Das repressive Vorgehen, das unseren Genossen betrifft, ist im weiteren Sinne Teil einer Dynamik auf europäischer Ebene, die sich unter anderem bereits in Italien, Deutschland, Frankreich und Großbritannien gezeigt hat. Die Repression kann unterschiedliche Formen annehmen, aber ihr Ziel ist immer das gleiche: Aktivistinnen und Aktivisten daran zu hindern, ihre politische Arbeit in Europa fortzusetzen, und sie daran zu hindern, die Verbindungen weltweiter revolutionären Erfahrungen zu stärken. In England wurde Genossinnen und Genossen der Reisepass entzogen und die Einreise in den Schengen-Raum untersagt. In Frankreich verbrachte ein Genosse über ein Jahr im Gefängnis unter dem Vorwand, er sei in Rojava gewesen und ein revolutionärer Aktivist. In Italien durchliefen mehrere Aktivist:innen lange Gerichtsverfahren, weil sie in die Region gereist waren. Es gibt viele weitere Beispiele dafür, dass die bürgerliche Justiz unabhängig von der Art der Beteiligung in Kurdistan hartnäckig gegen alle vorgeht, die den Mut hatten, ihr Land zu verlassen, um vom revolutionären Prozess in Rojava zu lernen und daran teilzunehmen. Der Prozess gegen unseren Genossen ist also kein Prozess wegen einer angeblichen « Verletzung der Verteidigungskraft des Landes », sondern ein Prozess gegen den Internationalismus in all seinen Formen. Darauf antworten wir entschieden, dass Internationalismus unsere Pflicht als Revolutionäre ist.

Der Schweizer Staat greift unseren Genossen an, weil seine Aktionen die heilige « Neutralität » der Schweiz untergraben und damit die « Verteidigungsfähigkeit des Landes » beeinträchtigen könnten. Wir möchten an dieser Stelle daran erinnern, dass die Schweiz bis vor kurzem dem faschistischen türkischen Regime Waffen lieferte. Ein Regime, welches Daesh in Syrien und im Irak unterstützt hat. Auch heute noch unterstützt die Türkei die in der Region aktiven islamistischen Milizen und ist dazu sogar in einem Teil des syrischen Territoriums einmarschiert. Die Waffenverkäufe wurden eingestellt, die wirtschaftliche Zusammenarbeit geht aber weiter. Viele große Schweizer Unternehmen investieren in der Türkei und nutzen die Vorteile, die das faschistische Regime dort bietet. Die Schweizer « Neutralität » ist also nur eine Fassade, um ihre Rolle im westlichen Imperialismus zu verbergen. Wir lehnen jegliche Neutralität ab, denn wir glauben an den Internationalismus und stehen Schulter an Schulter mit all unseren Genossinnen und Genossen, die weltweit gegen den Imperialismus kämpfen. Der Schweizer Staat hat schon immer eine repressive Politik gegenüber internationalistischen Aktivistinnen und Aktivisten verfolgt, sei es im Spanischen Bürgerkrieg oder in der französischen Résistance, um nur einige Beispiele zu nennen.
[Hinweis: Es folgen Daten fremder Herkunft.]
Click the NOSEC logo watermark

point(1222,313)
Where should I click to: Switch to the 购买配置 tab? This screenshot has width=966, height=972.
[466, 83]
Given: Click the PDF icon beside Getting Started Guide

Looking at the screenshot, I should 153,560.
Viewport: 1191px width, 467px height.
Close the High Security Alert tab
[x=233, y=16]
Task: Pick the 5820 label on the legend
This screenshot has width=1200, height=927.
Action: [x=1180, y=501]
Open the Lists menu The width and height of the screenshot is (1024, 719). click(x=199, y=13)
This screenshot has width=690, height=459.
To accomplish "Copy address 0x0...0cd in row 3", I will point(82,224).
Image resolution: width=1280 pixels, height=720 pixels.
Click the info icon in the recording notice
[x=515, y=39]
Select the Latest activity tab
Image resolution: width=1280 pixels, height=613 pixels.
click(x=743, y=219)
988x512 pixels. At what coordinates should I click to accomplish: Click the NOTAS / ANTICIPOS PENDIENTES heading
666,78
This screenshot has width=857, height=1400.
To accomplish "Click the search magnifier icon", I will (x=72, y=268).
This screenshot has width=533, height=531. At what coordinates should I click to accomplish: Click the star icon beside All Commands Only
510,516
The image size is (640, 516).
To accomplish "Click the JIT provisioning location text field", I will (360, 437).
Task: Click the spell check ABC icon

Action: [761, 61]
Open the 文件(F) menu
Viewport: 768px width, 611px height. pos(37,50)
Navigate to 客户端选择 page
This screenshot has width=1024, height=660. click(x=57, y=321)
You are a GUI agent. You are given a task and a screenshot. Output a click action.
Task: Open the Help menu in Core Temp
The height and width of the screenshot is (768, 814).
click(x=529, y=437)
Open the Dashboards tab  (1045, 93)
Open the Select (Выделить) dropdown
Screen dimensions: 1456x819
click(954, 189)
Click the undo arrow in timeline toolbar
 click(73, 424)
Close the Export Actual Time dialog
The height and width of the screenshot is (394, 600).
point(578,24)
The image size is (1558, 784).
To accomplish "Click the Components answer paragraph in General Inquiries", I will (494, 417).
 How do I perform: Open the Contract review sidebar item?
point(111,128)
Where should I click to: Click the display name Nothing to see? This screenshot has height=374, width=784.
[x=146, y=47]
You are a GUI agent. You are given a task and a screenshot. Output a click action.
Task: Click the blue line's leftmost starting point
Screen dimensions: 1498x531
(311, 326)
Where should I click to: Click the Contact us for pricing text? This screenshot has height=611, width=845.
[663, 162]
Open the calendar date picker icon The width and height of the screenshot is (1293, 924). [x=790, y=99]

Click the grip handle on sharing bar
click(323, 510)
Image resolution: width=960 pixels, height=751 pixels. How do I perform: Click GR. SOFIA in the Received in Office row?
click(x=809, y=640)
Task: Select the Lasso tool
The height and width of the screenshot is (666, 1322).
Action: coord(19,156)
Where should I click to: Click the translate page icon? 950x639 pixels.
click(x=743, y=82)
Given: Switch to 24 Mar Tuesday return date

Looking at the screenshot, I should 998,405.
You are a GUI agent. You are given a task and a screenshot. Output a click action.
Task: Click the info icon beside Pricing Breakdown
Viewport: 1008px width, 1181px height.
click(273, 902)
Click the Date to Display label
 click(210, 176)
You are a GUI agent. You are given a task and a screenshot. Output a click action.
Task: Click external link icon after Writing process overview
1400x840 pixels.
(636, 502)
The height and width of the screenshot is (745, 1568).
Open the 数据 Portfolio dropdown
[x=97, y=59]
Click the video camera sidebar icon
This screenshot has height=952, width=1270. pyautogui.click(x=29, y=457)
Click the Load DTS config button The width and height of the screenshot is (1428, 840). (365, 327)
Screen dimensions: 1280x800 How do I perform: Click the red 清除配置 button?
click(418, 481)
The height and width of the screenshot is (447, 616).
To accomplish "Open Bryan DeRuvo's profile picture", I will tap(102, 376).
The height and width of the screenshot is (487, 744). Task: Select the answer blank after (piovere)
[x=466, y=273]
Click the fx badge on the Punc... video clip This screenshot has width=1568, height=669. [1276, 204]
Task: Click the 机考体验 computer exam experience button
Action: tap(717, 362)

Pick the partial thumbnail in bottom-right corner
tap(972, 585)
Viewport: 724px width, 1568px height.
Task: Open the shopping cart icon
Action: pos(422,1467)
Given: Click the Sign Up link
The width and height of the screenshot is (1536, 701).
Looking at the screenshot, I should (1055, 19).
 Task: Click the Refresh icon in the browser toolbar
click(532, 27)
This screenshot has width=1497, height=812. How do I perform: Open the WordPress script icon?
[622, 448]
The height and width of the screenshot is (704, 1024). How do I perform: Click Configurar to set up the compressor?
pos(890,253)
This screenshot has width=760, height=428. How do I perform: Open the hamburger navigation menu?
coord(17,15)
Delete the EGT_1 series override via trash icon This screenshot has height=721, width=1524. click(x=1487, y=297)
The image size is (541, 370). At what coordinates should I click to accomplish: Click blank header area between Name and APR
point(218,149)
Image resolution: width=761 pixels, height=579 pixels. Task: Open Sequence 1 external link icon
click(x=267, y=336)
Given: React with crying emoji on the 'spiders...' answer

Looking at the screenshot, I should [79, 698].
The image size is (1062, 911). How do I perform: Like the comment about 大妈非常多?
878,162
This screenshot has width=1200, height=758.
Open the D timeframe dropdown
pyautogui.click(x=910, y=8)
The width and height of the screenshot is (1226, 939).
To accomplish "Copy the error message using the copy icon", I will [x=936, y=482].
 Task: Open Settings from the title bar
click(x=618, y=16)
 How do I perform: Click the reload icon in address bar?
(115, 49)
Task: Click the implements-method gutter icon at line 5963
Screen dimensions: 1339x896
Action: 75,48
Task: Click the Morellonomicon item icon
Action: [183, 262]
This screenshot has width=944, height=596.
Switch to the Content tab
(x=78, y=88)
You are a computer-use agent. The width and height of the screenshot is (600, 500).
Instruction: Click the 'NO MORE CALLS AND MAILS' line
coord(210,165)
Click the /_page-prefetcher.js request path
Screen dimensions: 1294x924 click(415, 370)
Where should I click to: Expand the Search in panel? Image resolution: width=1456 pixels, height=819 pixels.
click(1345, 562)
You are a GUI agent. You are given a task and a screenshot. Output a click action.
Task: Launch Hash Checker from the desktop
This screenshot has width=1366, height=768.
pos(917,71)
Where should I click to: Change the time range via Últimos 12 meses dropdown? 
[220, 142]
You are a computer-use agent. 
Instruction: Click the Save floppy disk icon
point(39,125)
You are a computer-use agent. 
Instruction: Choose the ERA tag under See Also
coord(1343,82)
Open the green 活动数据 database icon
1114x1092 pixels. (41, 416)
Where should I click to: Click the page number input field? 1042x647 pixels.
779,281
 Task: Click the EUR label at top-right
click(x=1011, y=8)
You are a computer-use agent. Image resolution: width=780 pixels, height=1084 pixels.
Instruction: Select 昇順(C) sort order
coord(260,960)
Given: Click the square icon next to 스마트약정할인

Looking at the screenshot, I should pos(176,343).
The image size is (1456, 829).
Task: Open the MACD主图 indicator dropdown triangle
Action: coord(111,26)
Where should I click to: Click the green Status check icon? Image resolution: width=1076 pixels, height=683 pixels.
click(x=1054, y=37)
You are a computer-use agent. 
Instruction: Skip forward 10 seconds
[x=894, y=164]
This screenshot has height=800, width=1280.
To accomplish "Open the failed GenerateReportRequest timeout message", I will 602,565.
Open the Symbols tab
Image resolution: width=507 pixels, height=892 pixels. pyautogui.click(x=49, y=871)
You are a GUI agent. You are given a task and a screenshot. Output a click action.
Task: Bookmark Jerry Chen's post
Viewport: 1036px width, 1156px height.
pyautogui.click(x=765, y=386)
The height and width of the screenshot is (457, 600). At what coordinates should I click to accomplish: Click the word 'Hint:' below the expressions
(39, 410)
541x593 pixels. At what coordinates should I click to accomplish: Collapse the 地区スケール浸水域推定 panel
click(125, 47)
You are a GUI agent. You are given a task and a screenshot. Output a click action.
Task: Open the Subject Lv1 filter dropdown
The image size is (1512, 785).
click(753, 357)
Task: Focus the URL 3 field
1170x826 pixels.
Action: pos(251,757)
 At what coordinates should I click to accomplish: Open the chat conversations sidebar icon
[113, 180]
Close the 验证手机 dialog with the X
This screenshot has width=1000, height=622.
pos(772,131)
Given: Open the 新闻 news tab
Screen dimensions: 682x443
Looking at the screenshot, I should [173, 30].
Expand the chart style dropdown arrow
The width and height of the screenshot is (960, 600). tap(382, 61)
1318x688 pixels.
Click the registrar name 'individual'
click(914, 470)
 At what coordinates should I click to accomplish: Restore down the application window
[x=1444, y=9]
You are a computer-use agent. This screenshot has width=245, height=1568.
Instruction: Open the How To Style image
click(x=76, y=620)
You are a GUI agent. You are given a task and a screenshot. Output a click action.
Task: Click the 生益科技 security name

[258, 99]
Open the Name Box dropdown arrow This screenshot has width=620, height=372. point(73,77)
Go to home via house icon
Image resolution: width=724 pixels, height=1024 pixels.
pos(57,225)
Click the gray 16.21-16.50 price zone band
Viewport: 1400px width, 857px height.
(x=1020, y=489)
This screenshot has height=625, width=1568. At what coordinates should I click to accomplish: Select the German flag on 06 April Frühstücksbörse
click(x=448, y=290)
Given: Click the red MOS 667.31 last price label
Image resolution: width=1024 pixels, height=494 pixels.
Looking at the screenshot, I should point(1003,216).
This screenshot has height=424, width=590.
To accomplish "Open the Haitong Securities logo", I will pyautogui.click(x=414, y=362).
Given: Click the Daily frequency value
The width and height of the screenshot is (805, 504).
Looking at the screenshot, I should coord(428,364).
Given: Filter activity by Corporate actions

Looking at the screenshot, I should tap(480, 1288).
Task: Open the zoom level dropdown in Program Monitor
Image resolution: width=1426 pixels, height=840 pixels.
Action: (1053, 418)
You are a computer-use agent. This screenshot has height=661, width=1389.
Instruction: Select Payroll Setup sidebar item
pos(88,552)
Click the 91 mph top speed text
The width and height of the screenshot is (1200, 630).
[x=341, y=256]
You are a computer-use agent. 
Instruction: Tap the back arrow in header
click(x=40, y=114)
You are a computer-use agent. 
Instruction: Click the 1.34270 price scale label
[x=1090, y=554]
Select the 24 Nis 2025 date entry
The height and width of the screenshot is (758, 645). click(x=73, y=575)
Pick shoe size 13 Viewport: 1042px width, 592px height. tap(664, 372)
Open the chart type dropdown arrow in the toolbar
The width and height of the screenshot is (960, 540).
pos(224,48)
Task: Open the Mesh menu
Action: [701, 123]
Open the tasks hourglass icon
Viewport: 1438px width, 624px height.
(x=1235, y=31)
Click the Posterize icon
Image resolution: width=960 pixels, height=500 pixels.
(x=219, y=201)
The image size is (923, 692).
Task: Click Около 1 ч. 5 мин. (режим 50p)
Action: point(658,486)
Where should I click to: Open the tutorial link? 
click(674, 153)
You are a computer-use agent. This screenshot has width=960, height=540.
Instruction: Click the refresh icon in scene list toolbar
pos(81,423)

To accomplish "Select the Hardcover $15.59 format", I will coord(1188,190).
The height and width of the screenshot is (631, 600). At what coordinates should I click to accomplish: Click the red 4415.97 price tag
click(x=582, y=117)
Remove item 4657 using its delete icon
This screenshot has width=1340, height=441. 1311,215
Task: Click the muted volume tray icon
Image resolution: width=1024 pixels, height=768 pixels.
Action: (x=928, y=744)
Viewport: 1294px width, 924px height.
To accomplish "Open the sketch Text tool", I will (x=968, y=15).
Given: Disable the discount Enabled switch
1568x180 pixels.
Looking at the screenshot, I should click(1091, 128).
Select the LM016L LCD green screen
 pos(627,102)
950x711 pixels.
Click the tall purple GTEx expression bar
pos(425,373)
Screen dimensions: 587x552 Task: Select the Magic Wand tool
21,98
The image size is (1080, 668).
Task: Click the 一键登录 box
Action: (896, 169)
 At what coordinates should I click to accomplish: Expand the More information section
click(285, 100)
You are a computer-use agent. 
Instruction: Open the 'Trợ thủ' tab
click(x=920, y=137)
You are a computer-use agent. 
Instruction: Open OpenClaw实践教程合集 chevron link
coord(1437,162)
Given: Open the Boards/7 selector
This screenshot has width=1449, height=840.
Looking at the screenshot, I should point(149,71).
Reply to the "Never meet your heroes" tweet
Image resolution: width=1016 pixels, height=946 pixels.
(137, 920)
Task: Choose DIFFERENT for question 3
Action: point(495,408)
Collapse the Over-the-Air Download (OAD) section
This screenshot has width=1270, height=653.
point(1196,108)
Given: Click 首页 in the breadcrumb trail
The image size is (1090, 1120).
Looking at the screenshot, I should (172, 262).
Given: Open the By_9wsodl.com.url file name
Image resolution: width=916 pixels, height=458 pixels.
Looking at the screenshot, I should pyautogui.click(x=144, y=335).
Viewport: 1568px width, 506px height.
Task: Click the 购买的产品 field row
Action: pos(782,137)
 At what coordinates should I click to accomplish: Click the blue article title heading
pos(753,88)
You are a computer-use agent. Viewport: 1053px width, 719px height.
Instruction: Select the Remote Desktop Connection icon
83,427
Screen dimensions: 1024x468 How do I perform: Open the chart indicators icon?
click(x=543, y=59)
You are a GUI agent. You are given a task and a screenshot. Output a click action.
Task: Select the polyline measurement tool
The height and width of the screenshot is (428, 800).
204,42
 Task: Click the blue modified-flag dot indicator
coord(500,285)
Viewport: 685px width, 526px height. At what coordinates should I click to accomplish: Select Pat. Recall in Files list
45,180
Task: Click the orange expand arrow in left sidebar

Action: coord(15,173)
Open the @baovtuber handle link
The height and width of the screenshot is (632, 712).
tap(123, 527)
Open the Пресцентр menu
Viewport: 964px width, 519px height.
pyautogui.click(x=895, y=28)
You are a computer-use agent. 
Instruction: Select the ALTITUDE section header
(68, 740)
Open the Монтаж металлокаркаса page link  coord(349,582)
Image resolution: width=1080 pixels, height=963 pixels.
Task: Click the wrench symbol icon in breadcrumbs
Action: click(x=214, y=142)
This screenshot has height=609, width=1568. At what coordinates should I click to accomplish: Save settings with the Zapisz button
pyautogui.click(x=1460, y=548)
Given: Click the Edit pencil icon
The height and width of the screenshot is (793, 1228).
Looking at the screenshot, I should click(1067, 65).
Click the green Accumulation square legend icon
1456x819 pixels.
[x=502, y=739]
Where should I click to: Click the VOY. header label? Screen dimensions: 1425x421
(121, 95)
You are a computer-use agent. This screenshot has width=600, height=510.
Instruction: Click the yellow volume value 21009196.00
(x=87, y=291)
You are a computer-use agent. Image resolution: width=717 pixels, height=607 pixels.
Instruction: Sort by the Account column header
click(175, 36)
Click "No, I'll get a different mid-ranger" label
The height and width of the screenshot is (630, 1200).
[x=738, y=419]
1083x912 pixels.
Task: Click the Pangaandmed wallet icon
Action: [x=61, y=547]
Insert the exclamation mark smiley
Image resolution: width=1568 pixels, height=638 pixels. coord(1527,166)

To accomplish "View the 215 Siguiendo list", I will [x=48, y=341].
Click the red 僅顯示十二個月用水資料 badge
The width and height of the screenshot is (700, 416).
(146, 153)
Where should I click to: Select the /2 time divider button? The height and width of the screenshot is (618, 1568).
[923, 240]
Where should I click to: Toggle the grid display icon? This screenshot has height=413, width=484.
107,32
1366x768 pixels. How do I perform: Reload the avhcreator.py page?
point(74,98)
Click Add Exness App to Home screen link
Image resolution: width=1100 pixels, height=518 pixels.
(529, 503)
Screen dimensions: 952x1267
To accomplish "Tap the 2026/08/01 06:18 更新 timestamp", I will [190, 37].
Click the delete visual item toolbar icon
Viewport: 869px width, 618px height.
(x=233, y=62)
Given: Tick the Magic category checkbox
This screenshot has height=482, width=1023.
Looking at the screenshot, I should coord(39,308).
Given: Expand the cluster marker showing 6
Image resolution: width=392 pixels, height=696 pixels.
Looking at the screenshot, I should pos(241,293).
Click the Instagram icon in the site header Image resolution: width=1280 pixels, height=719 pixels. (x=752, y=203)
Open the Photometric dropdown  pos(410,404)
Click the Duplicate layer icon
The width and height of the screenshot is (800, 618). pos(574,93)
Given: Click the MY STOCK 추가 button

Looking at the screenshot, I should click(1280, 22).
Das Verfahren gegen unsere Genossen ist von daher nicht unbedeutend. Ihm wird nicht nur die Art seines Engagements in Rojava vorgeworfen, sondern vor allem die ideologischen Gründe, die ihn dazu bewegt haben. Die Schweizer Behörden versuchen in erster Linie, ihn wegen seines politischen Engagements zu verurteilen, und bedienen sich dabei der Militärjustiz. Der Nachrichtendienst der Eidgenossenschaft erwähnt in seinen Akten mehrmals seine Zugehörigkeit zur radikalen Linken und sein politisches Engagement. Die Bourgeoisie will damit revolutionäre Aktivisten einschüchtern und zum Schweigen zwingen. Wir müssen diesen Prozess als eine Form der Repression gegen die revolutionäre Bewegung als Ganzes und nicht nur als Angriff auf eine Einzelperson erkennen. Aus diesem Grund darf die Antwort darauf nicht lediglich eine individuelle sein, sondern muss zwingend eine kollektive und revolutionäre Antwort sein.

Um die Revolution in Rojava und unseren Genossen in diesem Verfahren zu unterstützen, rufen wir zu einer Aktionswoche gegen die westlichen Unterstützer und Verbündeten des faschistischen türkischen Regimes auf, vom 7. bis zum 13. April 2023.

Am 14. April, dem Tag des Prozesses, rufen wir zu einer Kundgebung vor dem Kantonsgericht in Sion um 8.30 Uhr auf.

Es lebe die internationale Solidarität!